TASK OBJECTIVE: Every record shown here must be duplicated without change.

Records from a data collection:
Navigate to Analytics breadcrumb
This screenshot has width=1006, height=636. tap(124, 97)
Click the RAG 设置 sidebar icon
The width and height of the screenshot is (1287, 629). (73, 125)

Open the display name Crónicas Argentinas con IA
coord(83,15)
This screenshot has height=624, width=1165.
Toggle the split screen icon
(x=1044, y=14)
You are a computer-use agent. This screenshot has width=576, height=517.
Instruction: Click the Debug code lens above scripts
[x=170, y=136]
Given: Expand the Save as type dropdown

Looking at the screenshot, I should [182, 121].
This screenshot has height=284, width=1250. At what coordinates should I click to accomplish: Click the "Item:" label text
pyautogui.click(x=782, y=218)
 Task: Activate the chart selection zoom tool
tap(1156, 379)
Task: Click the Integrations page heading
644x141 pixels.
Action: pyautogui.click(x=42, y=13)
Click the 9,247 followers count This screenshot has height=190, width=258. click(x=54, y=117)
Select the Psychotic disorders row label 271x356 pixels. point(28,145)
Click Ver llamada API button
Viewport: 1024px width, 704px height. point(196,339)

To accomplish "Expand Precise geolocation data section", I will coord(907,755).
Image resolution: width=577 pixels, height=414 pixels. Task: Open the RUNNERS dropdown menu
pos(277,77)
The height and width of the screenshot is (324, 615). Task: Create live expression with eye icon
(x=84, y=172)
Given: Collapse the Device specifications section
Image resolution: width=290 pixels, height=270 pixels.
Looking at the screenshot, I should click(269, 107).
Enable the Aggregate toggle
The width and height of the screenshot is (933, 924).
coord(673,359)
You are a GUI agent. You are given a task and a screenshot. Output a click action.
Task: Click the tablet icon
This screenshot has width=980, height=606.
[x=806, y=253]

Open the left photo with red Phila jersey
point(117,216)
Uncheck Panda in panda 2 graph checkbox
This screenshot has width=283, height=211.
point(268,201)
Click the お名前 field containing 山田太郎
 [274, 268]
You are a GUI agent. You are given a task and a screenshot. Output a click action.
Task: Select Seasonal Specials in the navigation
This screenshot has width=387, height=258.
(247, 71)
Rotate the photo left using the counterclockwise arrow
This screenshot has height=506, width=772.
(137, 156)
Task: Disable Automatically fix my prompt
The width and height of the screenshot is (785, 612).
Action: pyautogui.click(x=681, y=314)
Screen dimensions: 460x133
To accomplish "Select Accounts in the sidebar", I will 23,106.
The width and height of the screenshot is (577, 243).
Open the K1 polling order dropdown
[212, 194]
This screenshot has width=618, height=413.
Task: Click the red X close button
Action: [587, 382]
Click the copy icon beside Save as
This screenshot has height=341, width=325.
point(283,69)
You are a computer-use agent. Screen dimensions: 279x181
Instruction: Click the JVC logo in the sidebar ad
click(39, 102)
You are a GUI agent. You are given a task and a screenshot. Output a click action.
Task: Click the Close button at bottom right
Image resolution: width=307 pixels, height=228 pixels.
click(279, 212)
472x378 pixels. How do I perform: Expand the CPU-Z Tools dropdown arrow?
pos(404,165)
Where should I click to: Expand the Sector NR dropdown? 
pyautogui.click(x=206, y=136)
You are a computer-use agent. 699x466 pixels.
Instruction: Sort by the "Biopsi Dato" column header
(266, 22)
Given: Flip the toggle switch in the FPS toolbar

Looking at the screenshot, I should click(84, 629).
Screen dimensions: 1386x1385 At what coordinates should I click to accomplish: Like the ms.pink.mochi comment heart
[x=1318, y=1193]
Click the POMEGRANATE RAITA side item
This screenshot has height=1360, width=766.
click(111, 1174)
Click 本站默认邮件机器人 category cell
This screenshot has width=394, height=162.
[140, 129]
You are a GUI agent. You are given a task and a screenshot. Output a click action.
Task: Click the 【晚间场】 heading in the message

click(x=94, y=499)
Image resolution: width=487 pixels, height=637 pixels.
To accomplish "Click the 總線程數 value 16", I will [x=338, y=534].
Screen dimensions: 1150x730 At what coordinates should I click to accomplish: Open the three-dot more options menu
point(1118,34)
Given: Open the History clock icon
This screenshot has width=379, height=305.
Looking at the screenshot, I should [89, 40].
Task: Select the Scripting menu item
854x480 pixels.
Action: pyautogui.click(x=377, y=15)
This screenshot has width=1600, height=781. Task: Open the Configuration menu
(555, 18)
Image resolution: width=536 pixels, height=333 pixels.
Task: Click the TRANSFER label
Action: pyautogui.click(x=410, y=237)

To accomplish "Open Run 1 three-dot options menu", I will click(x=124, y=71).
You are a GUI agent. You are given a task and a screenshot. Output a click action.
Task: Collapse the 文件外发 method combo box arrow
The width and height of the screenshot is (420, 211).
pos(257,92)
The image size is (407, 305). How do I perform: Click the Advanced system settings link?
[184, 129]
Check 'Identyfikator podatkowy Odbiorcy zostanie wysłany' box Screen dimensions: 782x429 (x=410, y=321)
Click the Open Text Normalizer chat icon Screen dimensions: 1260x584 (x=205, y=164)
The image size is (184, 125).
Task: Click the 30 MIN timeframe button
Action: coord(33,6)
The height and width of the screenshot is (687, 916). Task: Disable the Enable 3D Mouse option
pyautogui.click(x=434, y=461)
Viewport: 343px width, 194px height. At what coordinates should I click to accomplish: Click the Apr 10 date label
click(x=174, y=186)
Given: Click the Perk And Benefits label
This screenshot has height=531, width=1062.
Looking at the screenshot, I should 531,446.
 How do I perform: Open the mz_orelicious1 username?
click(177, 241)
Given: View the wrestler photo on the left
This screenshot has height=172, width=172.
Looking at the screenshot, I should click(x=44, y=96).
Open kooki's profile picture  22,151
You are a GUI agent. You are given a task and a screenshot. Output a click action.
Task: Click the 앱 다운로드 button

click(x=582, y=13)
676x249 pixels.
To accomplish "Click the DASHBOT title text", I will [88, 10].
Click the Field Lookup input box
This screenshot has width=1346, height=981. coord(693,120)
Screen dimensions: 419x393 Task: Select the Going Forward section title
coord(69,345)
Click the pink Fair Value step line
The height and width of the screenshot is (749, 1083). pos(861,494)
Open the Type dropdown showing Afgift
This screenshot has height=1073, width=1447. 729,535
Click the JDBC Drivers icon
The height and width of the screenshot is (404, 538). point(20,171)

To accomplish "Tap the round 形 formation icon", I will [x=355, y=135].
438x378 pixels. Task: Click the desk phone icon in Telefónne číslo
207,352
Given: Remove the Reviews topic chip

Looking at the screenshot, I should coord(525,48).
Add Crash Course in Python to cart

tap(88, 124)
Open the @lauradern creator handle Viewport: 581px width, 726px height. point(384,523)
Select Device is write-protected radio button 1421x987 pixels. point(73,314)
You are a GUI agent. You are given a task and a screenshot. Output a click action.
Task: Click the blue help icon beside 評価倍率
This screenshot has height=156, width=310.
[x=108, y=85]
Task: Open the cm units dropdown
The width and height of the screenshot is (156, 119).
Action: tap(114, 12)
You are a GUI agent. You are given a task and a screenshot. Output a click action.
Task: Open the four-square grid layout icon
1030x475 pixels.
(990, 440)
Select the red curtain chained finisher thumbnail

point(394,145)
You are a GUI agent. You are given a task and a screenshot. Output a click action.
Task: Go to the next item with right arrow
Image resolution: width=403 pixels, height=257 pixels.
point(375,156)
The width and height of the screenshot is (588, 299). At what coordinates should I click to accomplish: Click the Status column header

EXERCISE RESPONSE:
Navigate to Analytics breadcrumb
This screenshot has width=1006, height=636. tap(124, 97)
Click the RAG 设置 sidebar icon
The width and height of the screenshot is (1287, 629). (73, 125)

Open the display name Crónicas Argentinas con IA
coord(83,15)
This screenshot has height=624, width=1165.
Toggle the split screen icon
(x=1044, y=14)
You are a computer-use agent. This screenshot has width=576, height=517.
Instruction: Click the Debug code lens above scripts
[x=170, y=136]
Given: Expand the Save as type dropdown

Looking at the screenshot, I should [182, 121].
This screenshot has height=284, width=1250. At what coordinates should I click to accomplish: Click the "Item:" label text
pyautogui.click(x=782, y=218)
 Task: Activate the chart selection zoom tool
tap(1156, 379)
Task: Click the Integrations page heading
644x141 pixels.
Action: pyautogui.click(x=42, y=13)
Click the 9,247 followers count This screenshot has height=190, width=258. click(x=54, y=117)
Select the Psychotic disorders row label 271x356 pixels. point(28,145)
Click Ver llamada API button
Viewport: 1024px width, 704px height. point(196,339)

To accomplish "Expand Precise geolocation data section", I will coord(907,755).
Image resolution: width=577 pixels, height=414 pixels. Task: Open the RUNNERS dropdown menu
pos(277,77)
The height and width of the screenshot is (324, 615). Task: Create live expression with eye icon
(x=84, y=172)
Given: Collapse the Device specifications section
Image resolution: width=290 pixels, height=270 pixels.
Looking at the screenshot, I should click(269, 107).
Enable the Aggregate toggle
The width and height of the screenshot is (933, 924).
coord(673,359)
You are a GUI agent. You are given a task and a screenshot. Output a click action.
Task: Click the tablet icon
This screenshot has width=980, height=606.
[x=806, y=253]

Open the left photo with red Phila jersey
point(117,216)
Uncheck Panda in panda 2 graph checkbox
This screenshot has width=283, height=211.
point(268,201)
Click the お名前 field containing 山田太郎
 [274, 268]
You are a GUI agent. You are given a task and a screenshot. Output a click action.
Task: Select Seasonal Specials in the navigation
This screenshot has width=387, height=258.
(247, 71)
Rotate the photo left using the counterclockwise arrow
This screenshot has height=506, width=772.
(137, 156)
Task: Disable Automatically fix my prompt
The width and height of the screenshot is (785, 612).
Action: pyautogui.click(x=681, y=314)
Screen dimensions: 460x133
To accomplish "Select Accounts in the sidebar", I will 23,106.
The width and height of the screenshot is (577, 243).
Open the K1 polling order dropdown
[212, 194]
This screenshot has width=618, height=413.
Task: Click the red X close button
Action: [587, 382]
Click the copy icon beside Save as
This screenshot has height=341, width=325.
point(283,69)
You are a computer-use agent. Screen dimensions: 279x181
Instruction: Click the JVC logo in the sidebar ad
click(39, 102)
You are a GUI agent. You are given a task and a screenshot. Output a click action.
Task: Click the Close button at bottom right
Image resolution: width=307 pixels, height=228 pixels.
click(279, 212)
472x378 pixels. How do I perform: Expand the CPU-Z Tools dropdown arrow?
pos(404,165)
Where should I click to: Expand the Sector NR dropdown? 
pyautogui.click(x=206, y=136)
You are a computer-use agent. 699x466 pixels.
Instruction: Sort by the "Biopsi Dato" column header
(266, 22)
Given: Flip the toggle switch in the FPS toolbar

Looking at the screenshot, I should click(84, 629).
Screen dimensions: 1386x1385 At what coordinates should I click to accomplish: Like the ms.pink.mochi comment heart
[x=1318, y=1193]
Click the POMEGRANATE RAITA side item
This screenshot has height=1360, width=766.
click(111, 1174)
Click 本站默认邮件机器人 category cell
This screenshot has width=394, height=162.
[140, 129]
You are a GUI agent. You are given a task and a screenshot. Output a click action.
Task: Click the 【晚间场】 heading in the message

click(x=94, y=499)
Image resolution: width=487 pixels, height=637 pixels.
To accomplish "Click the 總線程數 value 16", I will [x=338, y=534].
Screen dimensions: 1150x730 At what coordinates should I click to accomplish: Open the three-dot more options menu
point(1118,34)
Given: Open the History clock icon
This screenshot has width=379, height=305.
Looking at the screenshot, I should [89, 40].
Task: Select the Scripting menu item
854x480 pixels.
Action: pyautogui.click(x=377, y=15)
This screenshot has width=1600, height=781. Task: Open the Configuration menu
(555, 18)
Image resolution: width=536 pixels, height=333 pixels.
Task: Click the TRANSFER label
Action: pyautogui.click(x=410, y=237)

To accomplish "Open Run 1 three-dot options menu", I will click(x=124, y=71).
You are a GUI agent. You are given a task and a screenshot. Output a click action.
Task: Collapse the 文件外发 method combo box arrow
The width and height of the screenshot is (420, 211).
pos(257,92)
The image size is (407, 305). How do I perform: Click the Advanced system settings link?
[184, 129]
Check 'Identyfikator podatkowy Odbiorcy zostanie wysłany' box Screen dimensions: 782x429 (x=410, y=321)
Click the Open Text Normalizer chat icon Screen dimensions: 1260x584 (x=205, y=164)
The image size is (184, 125).
Task: Click the 30 MIN timeframe button
Action: coord(33,6)
The height and width of the screenshot is (687, 916). Task: Disable the Enable 3D Mouse option
pyautogui.click(x=434, y=461)
Viewport: 343px width, 194px height. At what coordinates should I click to accomplish: Click the Apr 10 date label
click(x=174, y=186)
Given: Click the Perk And Benefits label
This screenshot has height=531, width=1062.
Looking at the screenshot, I should 531,446.
 How do I perform: Open the mz_orelicious1 username?
click(177, 241)
Given: View the wrestler photo on the left
This screenshot has height=172, width=172.
Looking at the screenshot, I should click(x=44, y=96).
Open kooki's profile picture  22,151
You are a GUI agent. You are given a task and a screenshot. Output a click action.
Task: Click the 앱 다운로드 button

click(x=582, y=13)
676x249 pixels.
To accomplish "Click the DASHBOT title text", I will [88, 10].
Click the Field Lookup input box
This screenshot has width=1346, height=981. coord(693,120)
Screen dimensions: 419x393 Task: Select the Going Forward section title
coord(69,345)
Click the pink Fair Value step line
The height and width of the screenshot is (749, 1083). pos(861,494)
Open the Type dropdown showing Afgift
This screenshot has height=1073, width=1447. 729,535
Click the JDBC Drivers icon
The height and width of the screenshot is (404, 538). point(20,171)

To accomplish "Tap the round 形 formation icon", I will [x=355, y=135].
438x378 pixels. Task: Click the desk phone icon in Telefónne číslo
207,352
Given: Remove the Reviews topic chip

Looking at the screenshot, I should coord(525,48).
Add Crash Course in Python to cart

tap(88, 124)
Open the @lauradern creator handle Viewport: 581px width, 726px height. point(384,523)
Select Device is write-protected radio button 1421x987 pixels. point(73,314)
You are a GUI agent. You are given a task and a screenshot. Output a click action.
Task: Click the blue help icon beside 評価倍率
This screenshot has height=156, width=310.
[x=108, y=85]
Task: Open the cm units dropdown
The width and height of the screenshot is (156, 119).
Action: tap(114, 12)
You are a GUI agent. You are given a task and a screenshot. Output a click action.
Task: Open the four-square grid layout icon
1030x475 pixels.
(990, 440)
Select the red curtain chained finisher thumbnail

point(394,145)
You are a GUI agent. You are given a task and a screenshot. Output a click action.
Task: Go to the next item with right arrow
Image resolution: width=403 pixels, height=257 pixels.
point(375,156)
The width and height of the screenshot is (588, 299). At what coordinates should I click to accomplish: Click the Status column header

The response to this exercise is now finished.